* **Work to complete**
Restate the opening lines of the material below word for word, stopping after the line that contains "The height and width of the screenshot is (319, 517).".

* **Given data**

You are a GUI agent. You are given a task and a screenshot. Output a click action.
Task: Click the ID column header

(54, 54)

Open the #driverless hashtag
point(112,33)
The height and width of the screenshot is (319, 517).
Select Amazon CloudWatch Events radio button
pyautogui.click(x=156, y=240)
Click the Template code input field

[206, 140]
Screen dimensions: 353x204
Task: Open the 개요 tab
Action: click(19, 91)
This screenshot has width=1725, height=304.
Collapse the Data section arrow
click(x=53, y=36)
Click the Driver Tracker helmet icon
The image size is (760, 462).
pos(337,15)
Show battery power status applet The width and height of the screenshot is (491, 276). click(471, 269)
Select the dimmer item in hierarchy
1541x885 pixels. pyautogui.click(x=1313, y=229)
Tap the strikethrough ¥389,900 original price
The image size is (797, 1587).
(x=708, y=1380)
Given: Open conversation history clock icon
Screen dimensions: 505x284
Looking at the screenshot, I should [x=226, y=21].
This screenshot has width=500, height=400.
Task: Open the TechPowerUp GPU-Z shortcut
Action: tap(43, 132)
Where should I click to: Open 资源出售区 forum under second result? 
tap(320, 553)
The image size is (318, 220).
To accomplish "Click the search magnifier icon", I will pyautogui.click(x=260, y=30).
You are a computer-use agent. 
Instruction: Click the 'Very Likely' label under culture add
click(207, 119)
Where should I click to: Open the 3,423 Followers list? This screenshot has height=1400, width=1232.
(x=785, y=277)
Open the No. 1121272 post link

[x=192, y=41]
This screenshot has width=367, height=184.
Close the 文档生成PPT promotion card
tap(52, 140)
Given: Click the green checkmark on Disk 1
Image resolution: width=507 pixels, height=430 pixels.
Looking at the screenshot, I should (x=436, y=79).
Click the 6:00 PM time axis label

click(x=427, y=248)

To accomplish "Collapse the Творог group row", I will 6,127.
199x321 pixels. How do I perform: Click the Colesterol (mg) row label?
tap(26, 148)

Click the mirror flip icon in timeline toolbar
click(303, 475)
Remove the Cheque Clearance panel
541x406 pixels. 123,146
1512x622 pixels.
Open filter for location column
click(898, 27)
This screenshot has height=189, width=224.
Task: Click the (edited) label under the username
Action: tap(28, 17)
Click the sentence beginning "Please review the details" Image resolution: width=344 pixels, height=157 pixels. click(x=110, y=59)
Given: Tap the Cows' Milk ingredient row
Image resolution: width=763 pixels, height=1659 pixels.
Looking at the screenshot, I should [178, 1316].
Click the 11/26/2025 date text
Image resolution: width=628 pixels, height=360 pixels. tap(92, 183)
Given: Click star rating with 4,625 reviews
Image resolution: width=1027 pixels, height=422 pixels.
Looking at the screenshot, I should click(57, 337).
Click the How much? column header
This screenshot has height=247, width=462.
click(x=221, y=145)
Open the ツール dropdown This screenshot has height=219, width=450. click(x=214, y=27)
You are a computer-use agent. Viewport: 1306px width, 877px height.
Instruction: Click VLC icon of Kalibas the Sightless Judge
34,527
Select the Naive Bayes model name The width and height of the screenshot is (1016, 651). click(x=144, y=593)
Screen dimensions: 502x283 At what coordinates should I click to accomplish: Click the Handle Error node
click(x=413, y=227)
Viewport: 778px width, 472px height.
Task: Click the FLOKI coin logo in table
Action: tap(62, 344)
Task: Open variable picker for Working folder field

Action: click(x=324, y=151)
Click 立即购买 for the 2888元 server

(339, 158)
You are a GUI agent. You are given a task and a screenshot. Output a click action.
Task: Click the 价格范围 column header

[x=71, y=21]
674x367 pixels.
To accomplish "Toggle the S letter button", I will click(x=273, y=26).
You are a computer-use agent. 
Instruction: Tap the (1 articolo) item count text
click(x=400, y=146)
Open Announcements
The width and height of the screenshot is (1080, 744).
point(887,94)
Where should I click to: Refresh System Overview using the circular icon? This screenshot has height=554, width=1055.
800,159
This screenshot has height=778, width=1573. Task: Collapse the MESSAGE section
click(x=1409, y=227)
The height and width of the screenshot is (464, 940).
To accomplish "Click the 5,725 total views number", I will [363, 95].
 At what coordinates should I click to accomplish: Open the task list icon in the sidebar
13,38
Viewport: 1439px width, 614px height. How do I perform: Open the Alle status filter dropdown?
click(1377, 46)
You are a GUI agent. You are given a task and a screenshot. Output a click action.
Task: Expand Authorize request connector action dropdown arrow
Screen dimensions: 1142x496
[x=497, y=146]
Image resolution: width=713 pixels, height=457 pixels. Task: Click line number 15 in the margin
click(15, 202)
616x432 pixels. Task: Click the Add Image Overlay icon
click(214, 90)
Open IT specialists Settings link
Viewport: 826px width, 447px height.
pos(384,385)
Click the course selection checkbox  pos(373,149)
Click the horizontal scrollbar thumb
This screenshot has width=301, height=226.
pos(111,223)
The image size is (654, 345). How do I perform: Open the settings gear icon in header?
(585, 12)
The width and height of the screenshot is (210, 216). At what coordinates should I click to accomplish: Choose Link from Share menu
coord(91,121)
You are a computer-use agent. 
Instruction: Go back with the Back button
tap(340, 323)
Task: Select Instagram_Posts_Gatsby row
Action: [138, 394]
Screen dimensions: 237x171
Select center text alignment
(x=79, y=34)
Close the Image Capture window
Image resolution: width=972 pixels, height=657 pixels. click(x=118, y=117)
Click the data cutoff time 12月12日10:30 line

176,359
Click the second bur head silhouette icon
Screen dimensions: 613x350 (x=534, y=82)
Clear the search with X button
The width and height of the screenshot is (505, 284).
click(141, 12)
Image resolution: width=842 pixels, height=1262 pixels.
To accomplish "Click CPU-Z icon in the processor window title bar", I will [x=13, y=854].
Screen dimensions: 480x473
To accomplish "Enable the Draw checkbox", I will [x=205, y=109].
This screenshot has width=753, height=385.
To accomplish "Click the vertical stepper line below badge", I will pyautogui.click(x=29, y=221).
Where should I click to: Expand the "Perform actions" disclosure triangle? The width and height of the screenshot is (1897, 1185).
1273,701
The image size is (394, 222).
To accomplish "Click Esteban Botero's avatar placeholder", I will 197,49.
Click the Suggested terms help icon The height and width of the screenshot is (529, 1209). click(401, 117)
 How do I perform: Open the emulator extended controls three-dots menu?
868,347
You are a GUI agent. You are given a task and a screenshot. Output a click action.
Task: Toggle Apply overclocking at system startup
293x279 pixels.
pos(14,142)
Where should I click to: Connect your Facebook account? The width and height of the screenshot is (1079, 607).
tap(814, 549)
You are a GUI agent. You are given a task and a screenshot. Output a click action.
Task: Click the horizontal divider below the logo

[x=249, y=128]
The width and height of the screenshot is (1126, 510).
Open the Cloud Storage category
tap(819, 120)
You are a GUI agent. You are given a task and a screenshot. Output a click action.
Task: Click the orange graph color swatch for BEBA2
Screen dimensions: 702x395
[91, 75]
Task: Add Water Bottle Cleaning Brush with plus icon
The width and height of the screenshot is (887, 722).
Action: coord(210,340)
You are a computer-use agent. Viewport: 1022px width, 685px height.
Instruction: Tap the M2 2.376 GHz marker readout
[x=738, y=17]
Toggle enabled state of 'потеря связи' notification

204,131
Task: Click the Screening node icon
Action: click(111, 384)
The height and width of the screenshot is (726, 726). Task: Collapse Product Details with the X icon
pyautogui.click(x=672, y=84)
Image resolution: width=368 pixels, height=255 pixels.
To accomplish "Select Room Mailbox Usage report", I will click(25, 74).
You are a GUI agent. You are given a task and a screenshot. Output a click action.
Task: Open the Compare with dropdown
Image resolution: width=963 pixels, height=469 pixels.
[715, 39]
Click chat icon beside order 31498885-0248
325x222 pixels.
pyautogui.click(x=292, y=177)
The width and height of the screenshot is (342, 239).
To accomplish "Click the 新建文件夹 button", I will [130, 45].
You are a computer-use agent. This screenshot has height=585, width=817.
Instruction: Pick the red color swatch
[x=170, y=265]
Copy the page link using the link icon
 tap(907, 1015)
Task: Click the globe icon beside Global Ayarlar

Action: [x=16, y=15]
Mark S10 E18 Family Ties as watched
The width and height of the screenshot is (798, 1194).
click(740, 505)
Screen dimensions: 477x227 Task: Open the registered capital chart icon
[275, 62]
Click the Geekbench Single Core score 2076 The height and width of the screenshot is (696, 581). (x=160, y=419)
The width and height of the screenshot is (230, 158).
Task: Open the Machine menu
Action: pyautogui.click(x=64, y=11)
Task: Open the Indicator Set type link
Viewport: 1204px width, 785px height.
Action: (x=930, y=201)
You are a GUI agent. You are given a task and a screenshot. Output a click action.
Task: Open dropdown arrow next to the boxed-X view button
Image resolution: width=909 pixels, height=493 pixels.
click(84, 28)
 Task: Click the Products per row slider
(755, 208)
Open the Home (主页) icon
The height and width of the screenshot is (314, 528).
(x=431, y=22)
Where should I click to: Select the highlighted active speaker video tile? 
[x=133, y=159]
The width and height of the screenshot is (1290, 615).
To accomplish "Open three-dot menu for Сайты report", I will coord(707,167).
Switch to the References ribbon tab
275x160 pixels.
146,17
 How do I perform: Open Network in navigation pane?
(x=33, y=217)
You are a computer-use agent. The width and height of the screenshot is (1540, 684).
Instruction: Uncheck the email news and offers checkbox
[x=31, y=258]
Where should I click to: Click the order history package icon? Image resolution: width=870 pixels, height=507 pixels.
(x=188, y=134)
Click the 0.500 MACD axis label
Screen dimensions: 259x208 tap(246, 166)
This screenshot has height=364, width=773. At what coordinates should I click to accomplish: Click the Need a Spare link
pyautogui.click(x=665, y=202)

* **Your solution**
You are a GUI agent. You are given a task and a screenshot. Output a click action.
Task: Click the ID column header

(54, 54)

Open the #driverless hashtag
point(112,33)
The height and width of the screenshot is (319, 517).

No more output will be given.